Il gruppo di Taleban che ci aveva bloccato nell’Helmand, estremo Sud Ovest dell’Afghanistan, ci osservava con aria truce e sospetta. Erano arrivati a bordo delle loro moto vestiti completamente di nero imbracciando fucili automatici, i classici Ak-47. Ce li puntavano contro, alzando e abbassando la canna con la quale ci intimavano di restare fermi, il capo chino, accucciati contro un muretto di terra. Ridevano e diventavano di colpo seri. Giocavano con noi, prede inconsapevoli caduti nella trappola. Qualcuno portava la mano alla gola e mimava il taglio che ti avrebbe inferto per sgozzarti. Il nostro autista e il mio stringer, l’interprete che aveva preparato l’incontro, mugolavano soffocati dalla maglietta che ci avevano messo in testa come un cappuccio. Volevano convincerli che si trattava solo di un equivoco. Ma non c’era alcun equivoco. Eravamo sulla linea del fronte. Anzi, eravamo entrati nel loro territorio senza un visto. Eravamo nell’Emirato del Khorasan, l’antica regione persiana “dove nasce il sole” che si estendeva dal Turkmenistan all’Uzbekistan. Come se varcare una linea immaginaria di un confine, poroso e incerto, presupponesse il possesso di un permesso che nessuno dava se non a voce.

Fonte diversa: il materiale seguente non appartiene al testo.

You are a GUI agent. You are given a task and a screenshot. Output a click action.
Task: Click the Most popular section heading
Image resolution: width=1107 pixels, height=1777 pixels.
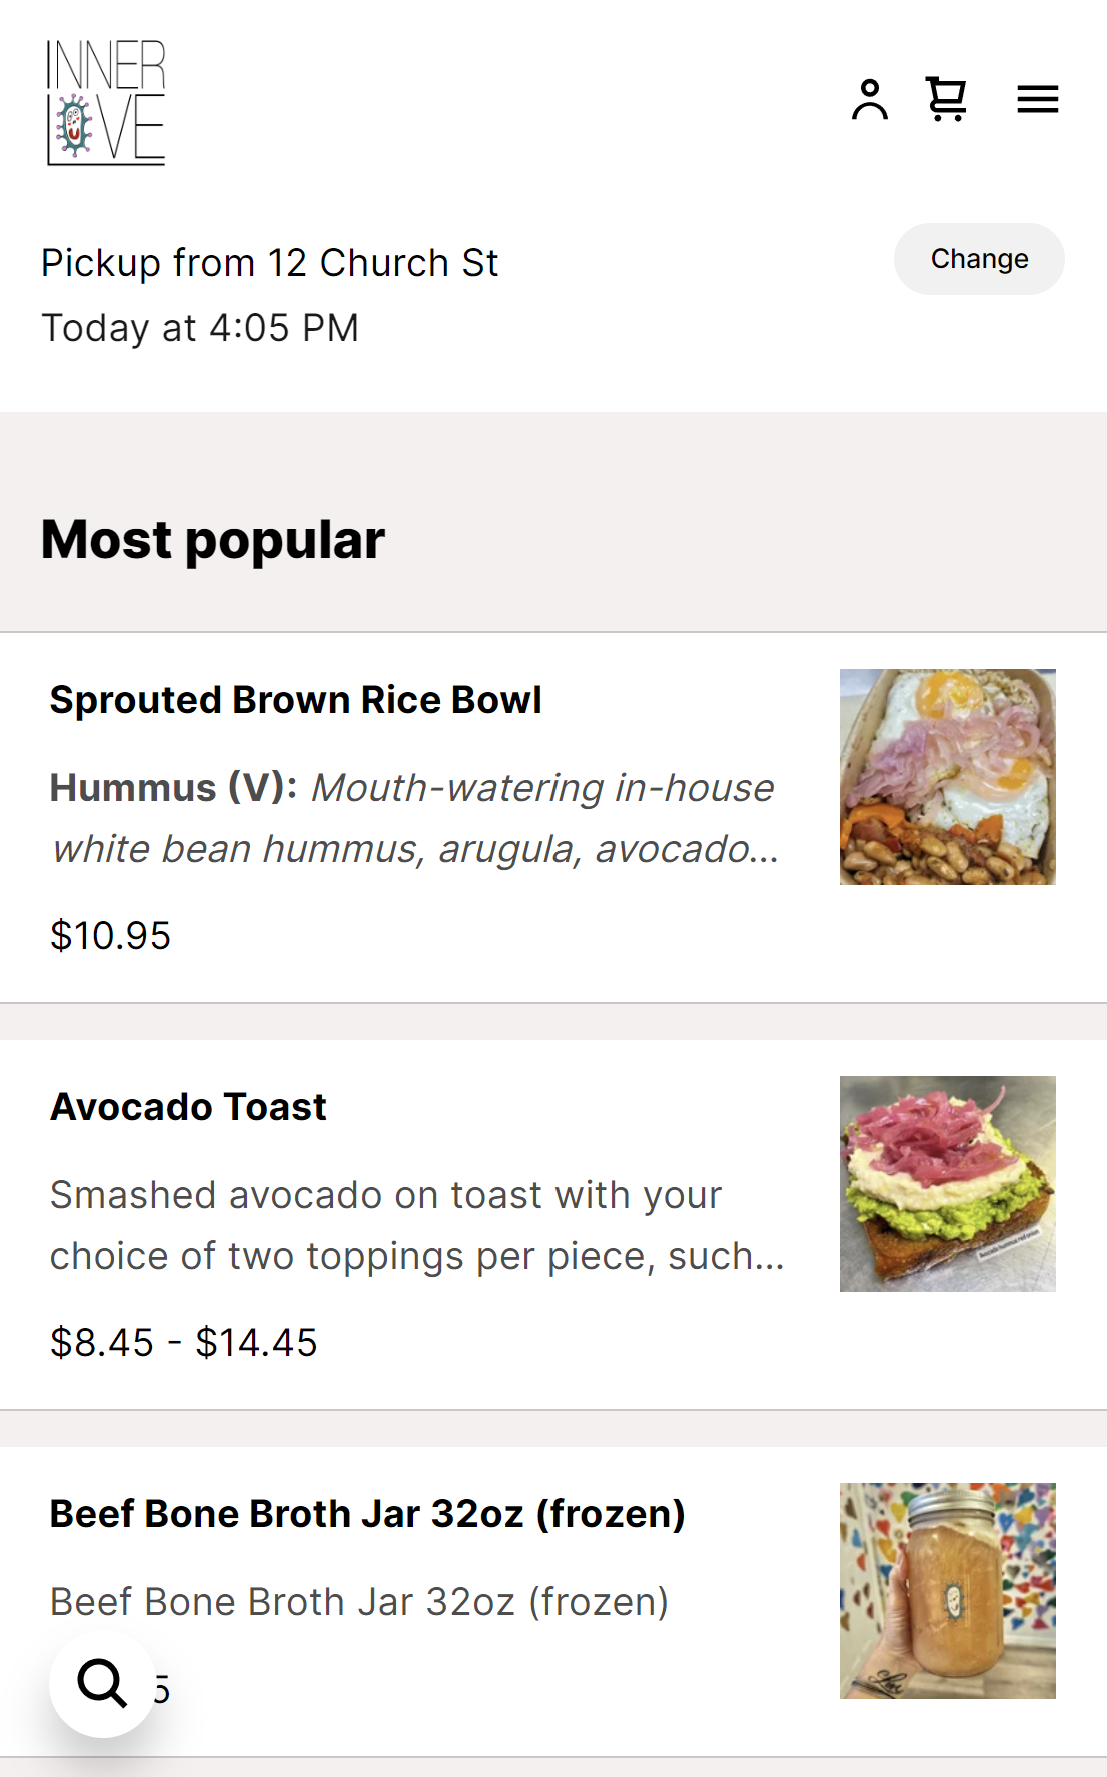coord(212,540)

Ho pensato spesso a quel momento del marzo 2007 in queste ultime settimane. Mi scorrevano davanti tutte le immagini accumulate in 15 anni da inviato di guerra. Le autobombe che laceravano i corpi di decine di innocenti, gli occhi iniettati di rabbia e furore dei sopravvissuti, gli sguardi pieni di odio nei confronti di noi giornalisti che accorrevamo sul posto per testimoniare dal vivo queste mattanze. Capivo, solo allora, che niente sarebbe stato lo stesso.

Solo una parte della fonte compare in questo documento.